Hannon Armstrong Sustainable Infrastructure Capital, Inc. (“HASI” or the “Company”) provides debt and equity financing for sustainable infrastructure projects that increase energy efficiency, provide cleaner energy sources, positively impact the environment or make more efficient use of natural resources.

On April 23, 2013, the Company completed its initial public offering (“IPO”) of 13,333,333 shares of common stock priced at $12.50 per share. The common stock is listed on the New York Stock Exchange under the symbol “HASI”. The net proceeds to the Company from the IPO were approximately $160.1 million, after deducting underwriting discounts and commissions and IPO and formation transaction costs of approximately $4.9 million, which amount includes net proceeds of approximately $9.5 million received by the Company upon the exercise by the underwriters of their option to purchase an additional 818,356 shares of common stock on May 23, 2013.

Concurrently with the IPO, the Company completed a series of transactions, which are referred to as the formation transactions, that resulted in Hannon Armstrong Capital, LLC (the “Predecessor”), the entity that operated the historical business prior to the consummation of the IPO, becoming an indirect subsidiary of HASI.

The significant elements of the formation transactions included:

 

    the exchange by the existing owners of the Predecessor, directly or indirectly by merger or equity contribution, of their equity interests in the entities that owned the Predecessor for cash or shares of the Company’s common stock or units of limited partner interest (“OP units”) in the Company’s operating partnership and controlled subsidiary, Hannon Armstrong Sustainable Infrastructure, L.P. (the “Operating Partnership”); and

 

    the repayment of a credit facility and the related swap discussed in Note 7.

To the extent any of the financial data included in this quarterly report is as of or from a period prior to April 23, 2013, such financial data is that of the Predecessor. The financial data for the Predecessor for such periods do not reflect the material changes to the business as a result of the capital raised in the IPO, including the broadened types of projects undertaken, the enhanced financial structuring flexibility and the ability to retain a larger share of the economics from the origination activities. Accordingly, the financial data for the Predecessor is not necessarily indicative of the Company’s results of operations, cash flows or financial position following the completion of the IPO and formation transactions.

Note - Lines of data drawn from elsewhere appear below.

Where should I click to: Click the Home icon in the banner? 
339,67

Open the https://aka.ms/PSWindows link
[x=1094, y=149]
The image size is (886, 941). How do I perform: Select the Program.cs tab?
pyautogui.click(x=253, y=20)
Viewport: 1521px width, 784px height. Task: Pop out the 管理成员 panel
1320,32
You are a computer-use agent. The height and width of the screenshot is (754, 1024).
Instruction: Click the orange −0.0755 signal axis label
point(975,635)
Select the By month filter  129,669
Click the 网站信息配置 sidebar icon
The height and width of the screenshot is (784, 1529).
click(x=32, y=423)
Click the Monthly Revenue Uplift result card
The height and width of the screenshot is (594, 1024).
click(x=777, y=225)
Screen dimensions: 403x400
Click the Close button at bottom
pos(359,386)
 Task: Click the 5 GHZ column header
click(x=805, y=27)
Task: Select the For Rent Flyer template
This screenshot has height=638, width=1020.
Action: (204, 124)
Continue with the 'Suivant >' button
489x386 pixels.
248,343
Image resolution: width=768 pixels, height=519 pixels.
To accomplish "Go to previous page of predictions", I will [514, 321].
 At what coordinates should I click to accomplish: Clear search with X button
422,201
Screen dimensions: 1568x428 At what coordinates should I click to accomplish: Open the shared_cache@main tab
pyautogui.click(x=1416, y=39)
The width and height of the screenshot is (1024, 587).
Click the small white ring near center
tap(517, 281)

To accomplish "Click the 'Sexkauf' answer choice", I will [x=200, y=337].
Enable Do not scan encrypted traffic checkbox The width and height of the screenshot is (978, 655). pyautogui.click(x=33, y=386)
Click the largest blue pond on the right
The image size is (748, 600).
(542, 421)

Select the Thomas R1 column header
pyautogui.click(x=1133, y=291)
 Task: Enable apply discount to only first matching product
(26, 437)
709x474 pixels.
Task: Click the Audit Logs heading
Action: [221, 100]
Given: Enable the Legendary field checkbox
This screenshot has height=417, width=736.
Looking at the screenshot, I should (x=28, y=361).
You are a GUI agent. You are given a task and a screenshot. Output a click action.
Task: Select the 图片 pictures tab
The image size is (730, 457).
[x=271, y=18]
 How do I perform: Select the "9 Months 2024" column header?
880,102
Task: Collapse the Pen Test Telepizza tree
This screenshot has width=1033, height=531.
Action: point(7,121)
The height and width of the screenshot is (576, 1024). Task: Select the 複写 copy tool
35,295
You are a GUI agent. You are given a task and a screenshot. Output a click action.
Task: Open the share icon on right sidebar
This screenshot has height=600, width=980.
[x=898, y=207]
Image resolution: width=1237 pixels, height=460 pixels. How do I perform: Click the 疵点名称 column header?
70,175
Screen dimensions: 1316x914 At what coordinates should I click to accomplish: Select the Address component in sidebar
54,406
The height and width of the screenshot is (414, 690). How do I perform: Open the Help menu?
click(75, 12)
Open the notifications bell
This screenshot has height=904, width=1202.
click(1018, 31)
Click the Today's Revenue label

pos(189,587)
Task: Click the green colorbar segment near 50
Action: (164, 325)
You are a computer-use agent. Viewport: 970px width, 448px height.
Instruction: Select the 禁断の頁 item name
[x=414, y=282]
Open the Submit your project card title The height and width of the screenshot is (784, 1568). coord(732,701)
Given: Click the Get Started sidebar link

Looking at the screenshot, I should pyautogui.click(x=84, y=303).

The Company’s and its subsidiaries’ principal business is providing or arranging financing of sustainable infrastructure projects. The Company and its subsidiaries finance their business through the use of the Company’s own capital and debt, the securitization of receivables and the use of nonrecourse debt. The Company also generates fee income for arranging financings that are held directly on the balance sheet of other investors, by providing broker/dealer or other financing related services to sustainable infrastructure project developers and by servicing the Company’s managed assets. Some of the Company’s subsidiaries are special purpose entities that are formed for specific operations associated with financing sustainable infrastructure receivables for specific long-term contracts.